I had intended to visit the president the day after the funeral; but I heard so much of his determination to consider the attack a political affair, and I had so little wish to hear it thus treated, against the better knowledge of all the world, that I stayed away as long as I could. Before I went I was positively assured of Lawrence's insanity by one of the physicians who were appointed to visit him. One of the poor creature's complaints was, that General Jackson deprived him of the British crown, to which he was heir. When I did go to the White House, I took the briefest possible notice to the president of the "insane attempt" of Lawrence; but the word roused his ire. He protested, in the presence of many strangers, that there was no insanity in the case. I was silent, of course. He protested that there was a plot, and that the man was a tool, and at length quoted the attorney-general as his authority. It was painful to hear a chief ruler publicly trying to persuade a foreigner that any of his constituents hated him to the death; and I took the liberty of changing the subject as soon as I could. The next evening I was at the attorney-general's, and I asked him how he could let himself be quoted as saying that Lawrence was not mad. He excused himself by saying that he meant general insanity. He believed Lawrence insane in one direction; that it was a sort of Ravaillac case. I besought him to impress the president with this view of the case as soon as might be.

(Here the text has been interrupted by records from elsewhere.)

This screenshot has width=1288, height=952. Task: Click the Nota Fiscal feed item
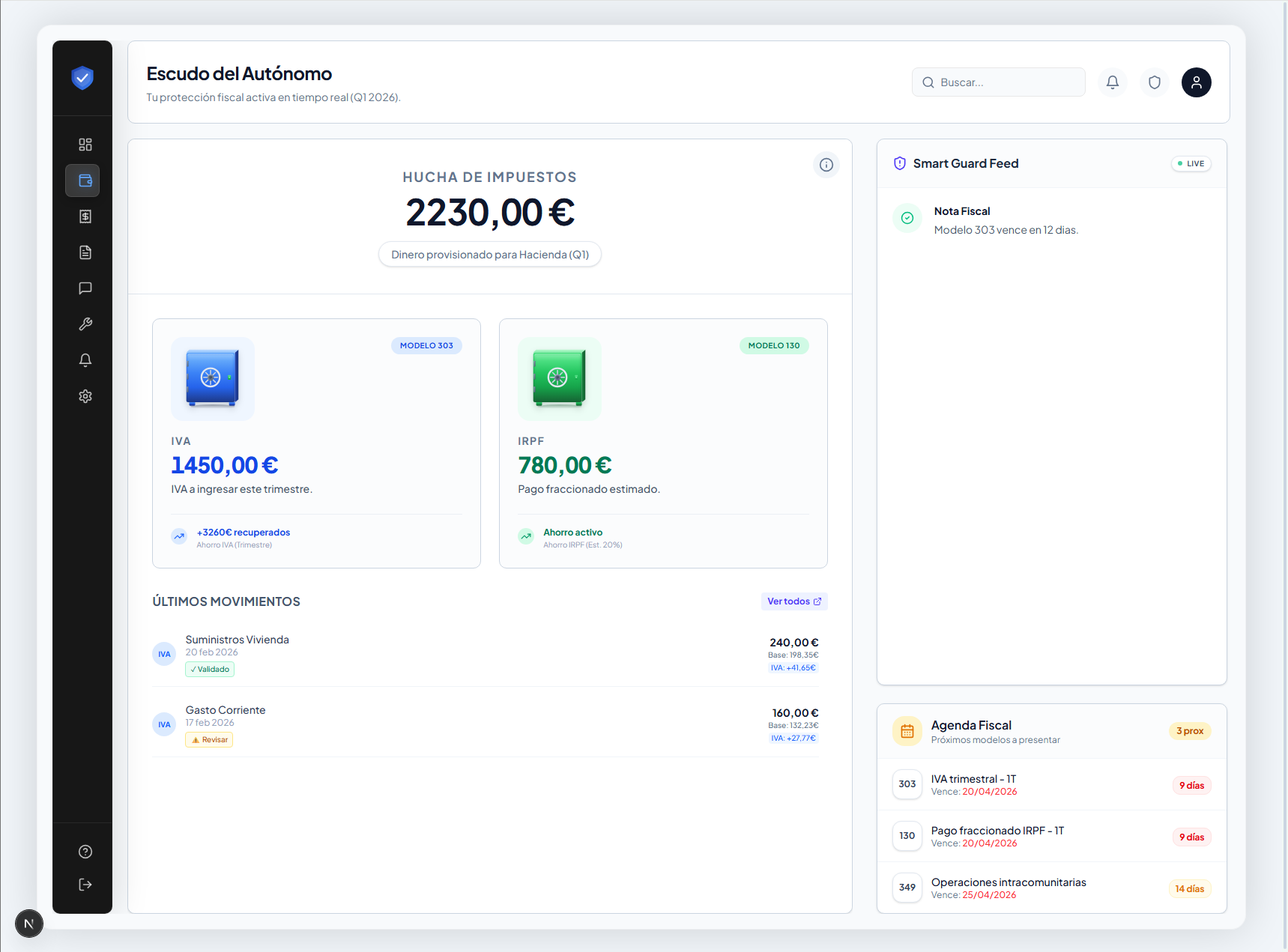[x=1006, y=220]
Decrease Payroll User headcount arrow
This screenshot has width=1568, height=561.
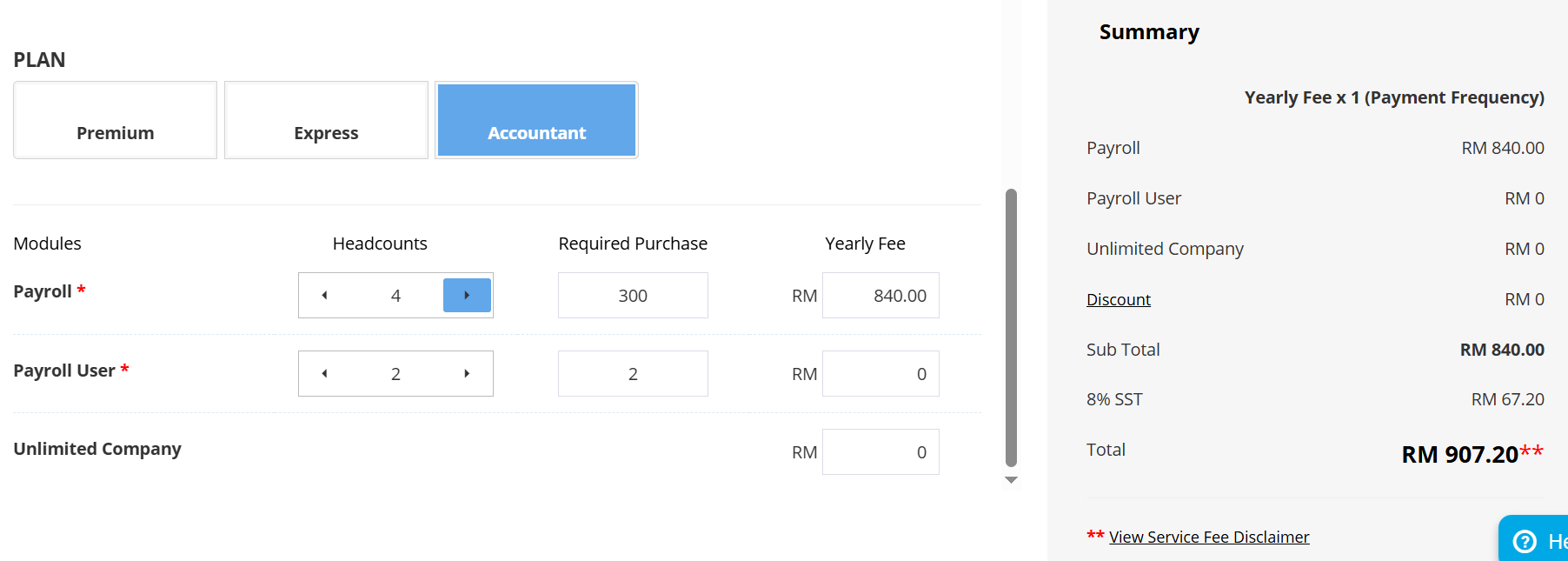point(324,374)
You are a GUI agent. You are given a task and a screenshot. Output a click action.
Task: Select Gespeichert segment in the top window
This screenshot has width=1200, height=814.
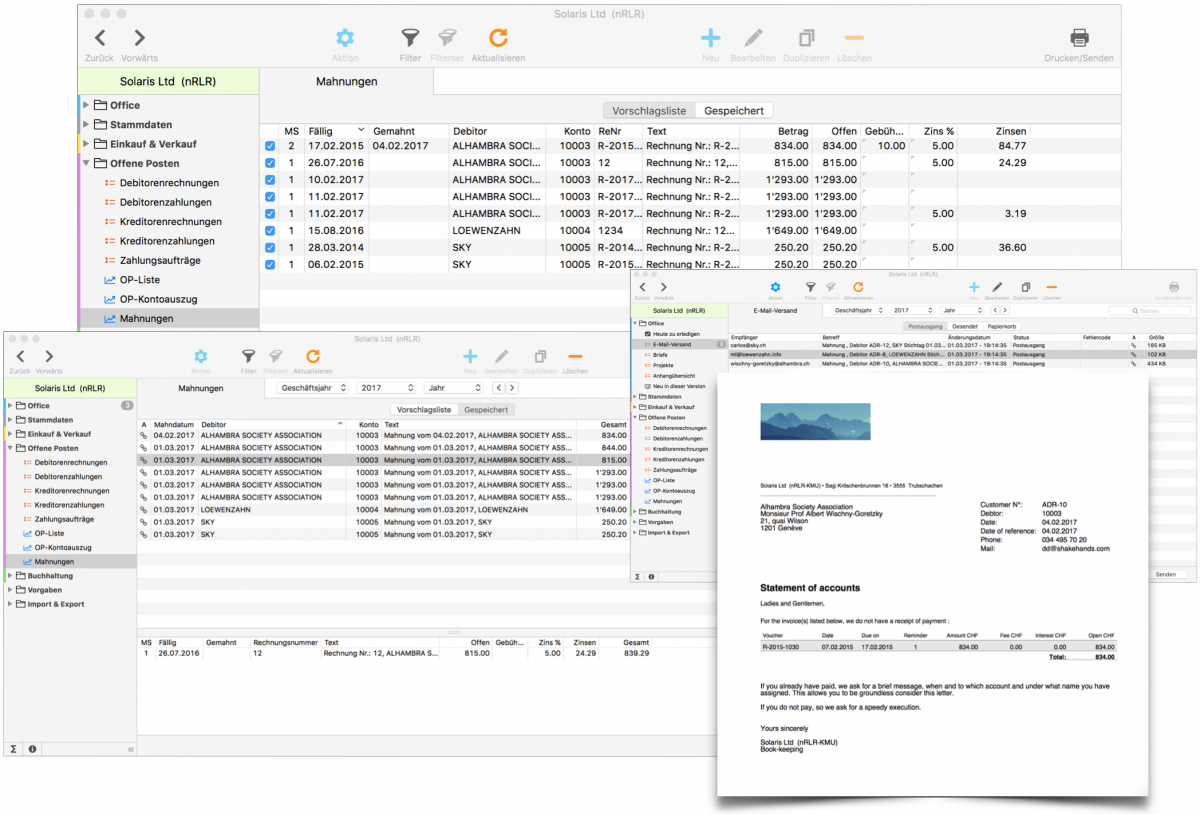(734, 110)
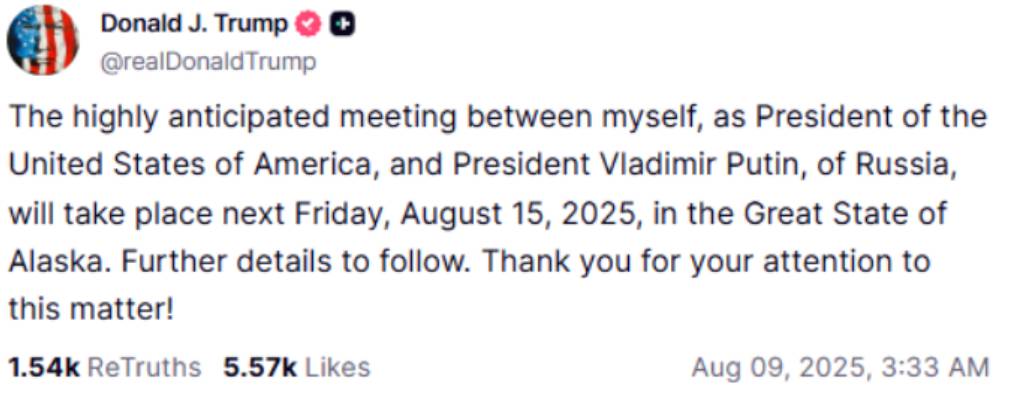Open the Donald J. Trump display name
The height and width of the screenshot is (396, 1017).
pyautogui.click(x=193, y=25)
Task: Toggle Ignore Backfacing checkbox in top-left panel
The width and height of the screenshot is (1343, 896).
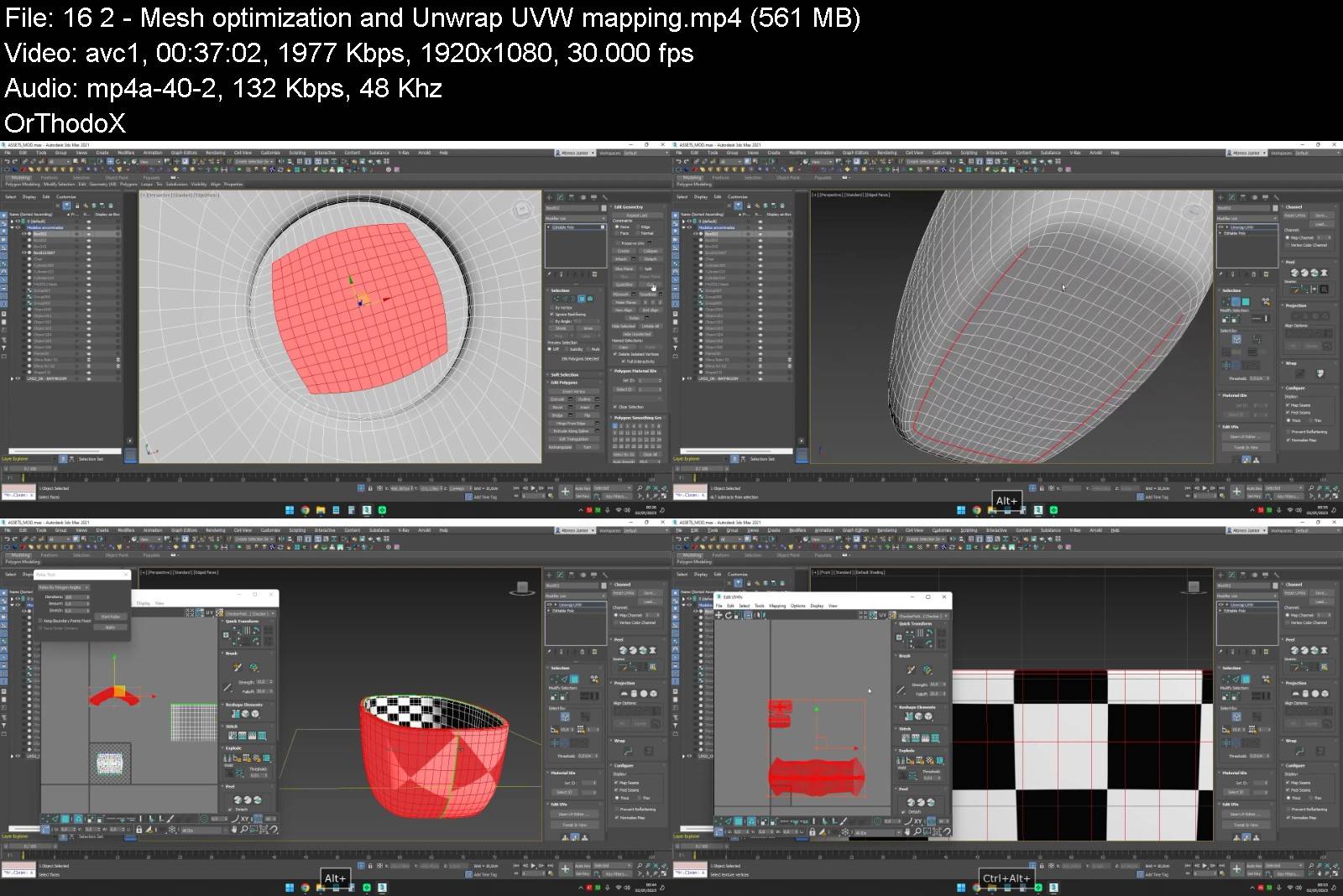Action: point(552,315)
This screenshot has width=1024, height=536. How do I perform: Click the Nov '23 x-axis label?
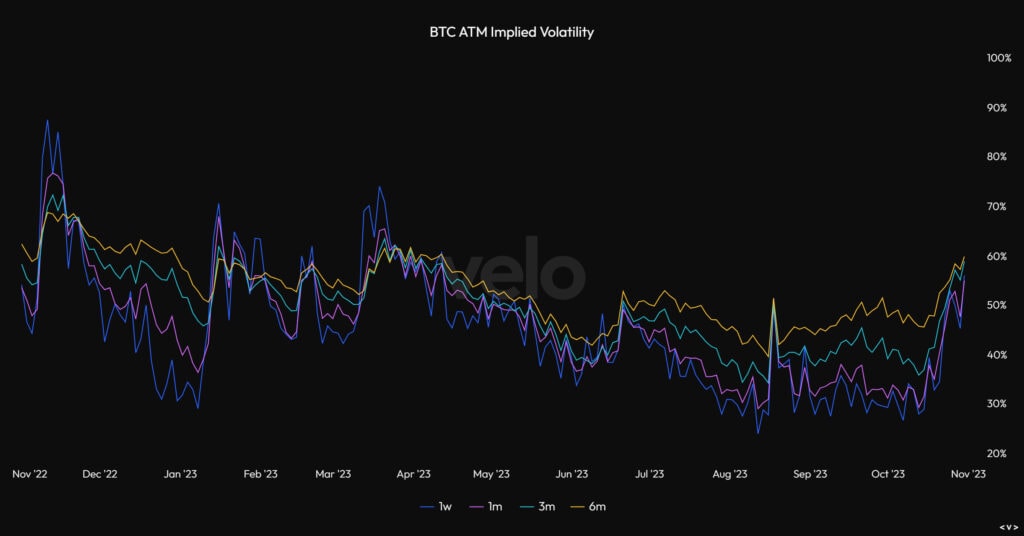point(968,474)
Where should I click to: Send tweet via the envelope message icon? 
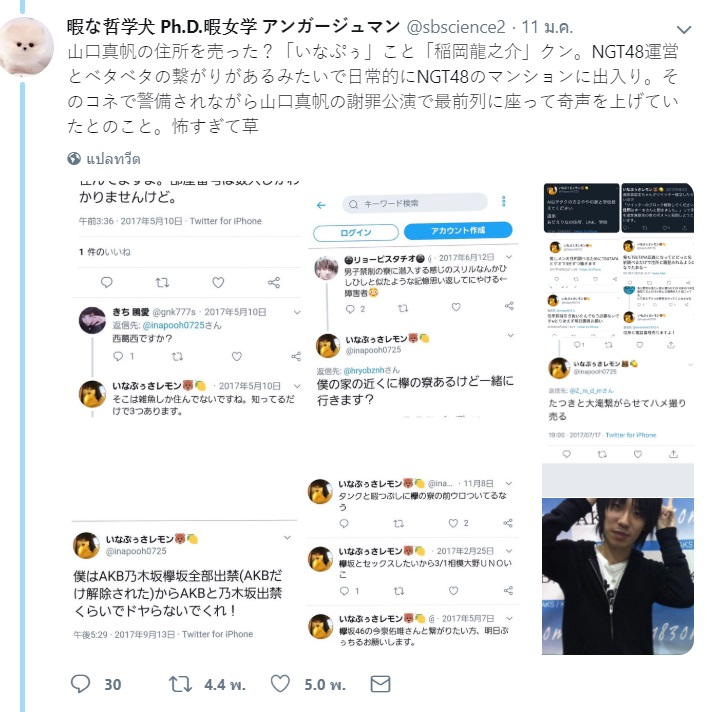click(380, 684)
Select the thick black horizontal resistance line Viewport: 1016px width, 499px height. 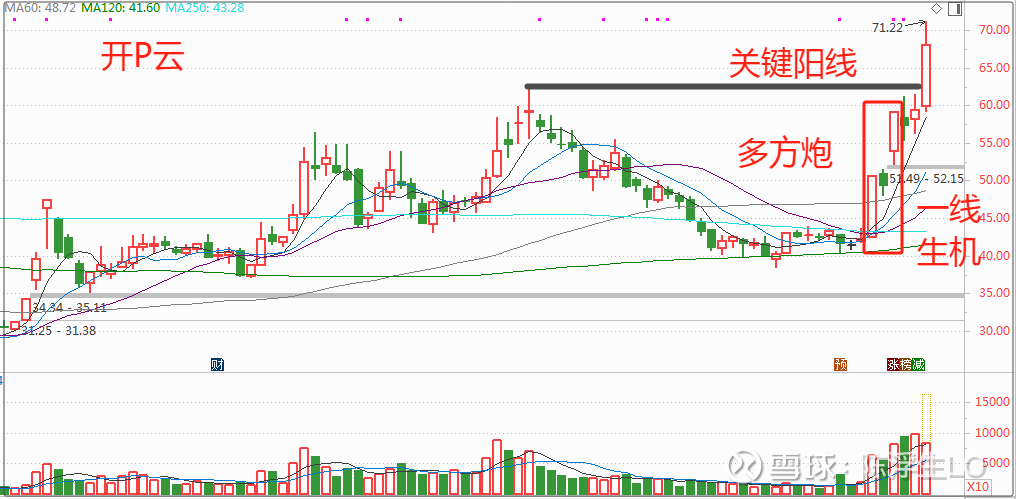(722, 86)
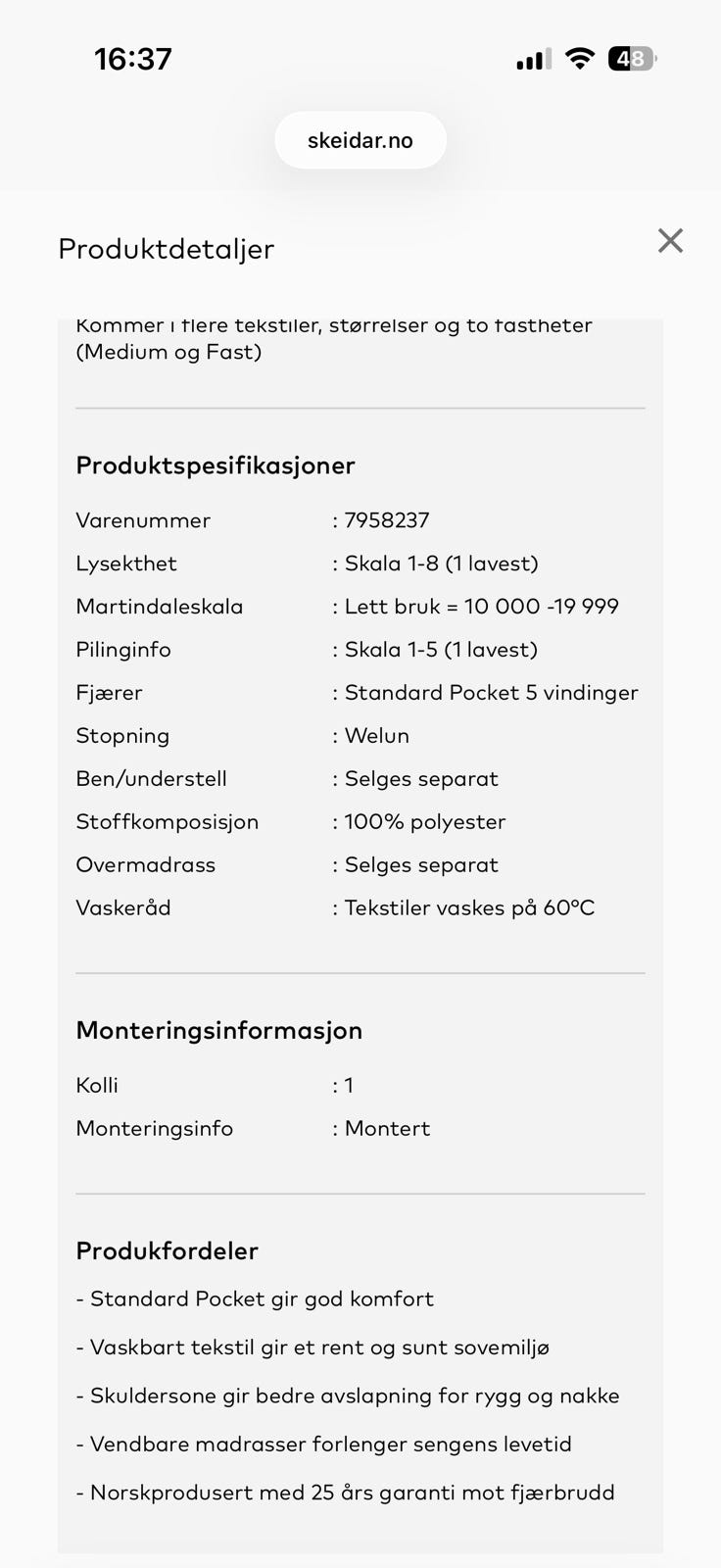The image size is (721, 1568).
Task: Tap the cellular signal bars icon
Action: (x=534, y=60)
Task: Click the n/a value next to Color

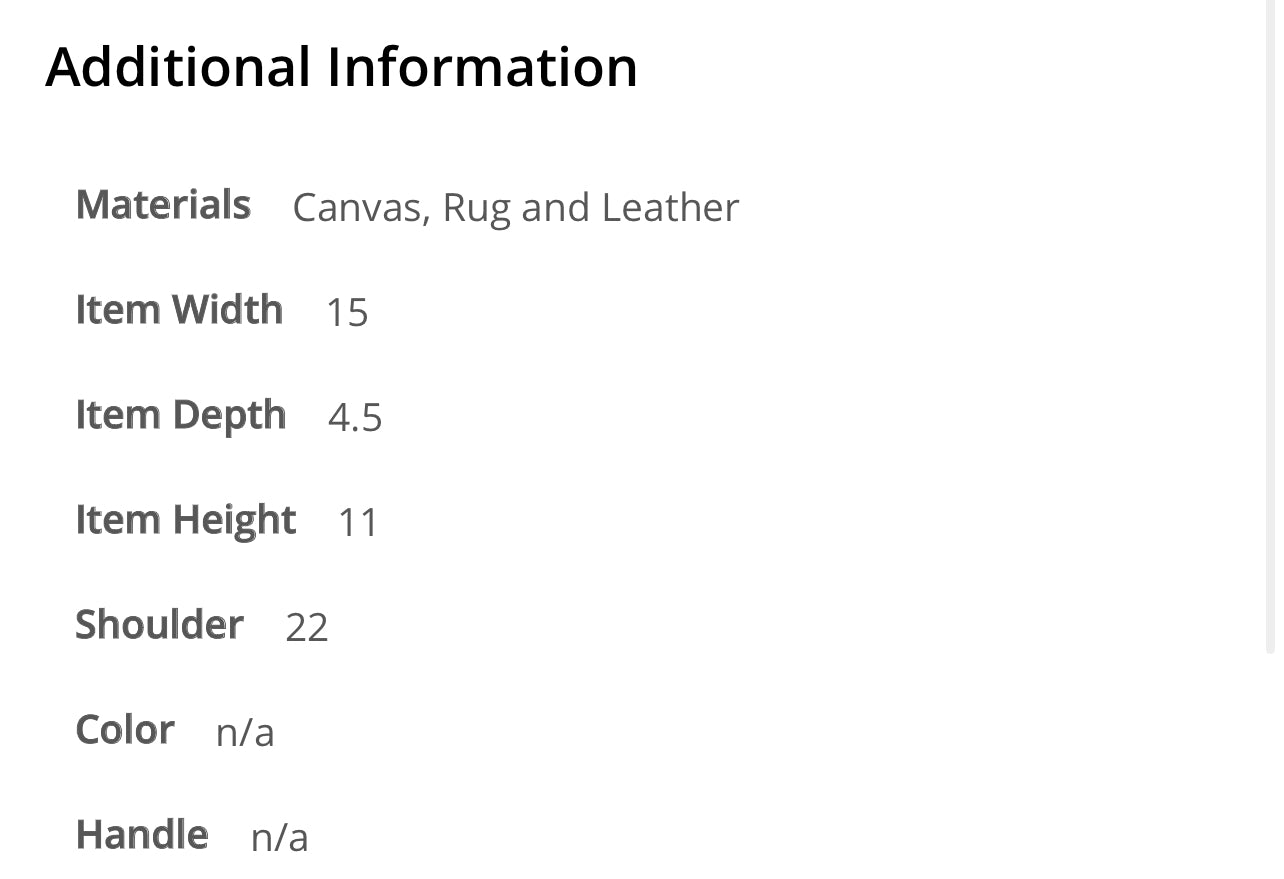Action: click(245, 732)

It would be amusing, if it were possible to furnish a complete set of the rumours, injurious (if they had not been too absurd) to all parties in turn, upon this single and very common act of a madman. One would have thought that no maniac had ever before attacked a chief magistrate. The act might so easily have remained fruitless! but it was made to bear a full and poisonous crop of folly, wickedness, and wo. I feared on the instant how it would be, and felt that, though the president was safe, it was very bad news. When will it come to be thought possible for politicians to have faith in one another, though they may differ, and to be jealous for their rivals rather than for themselves?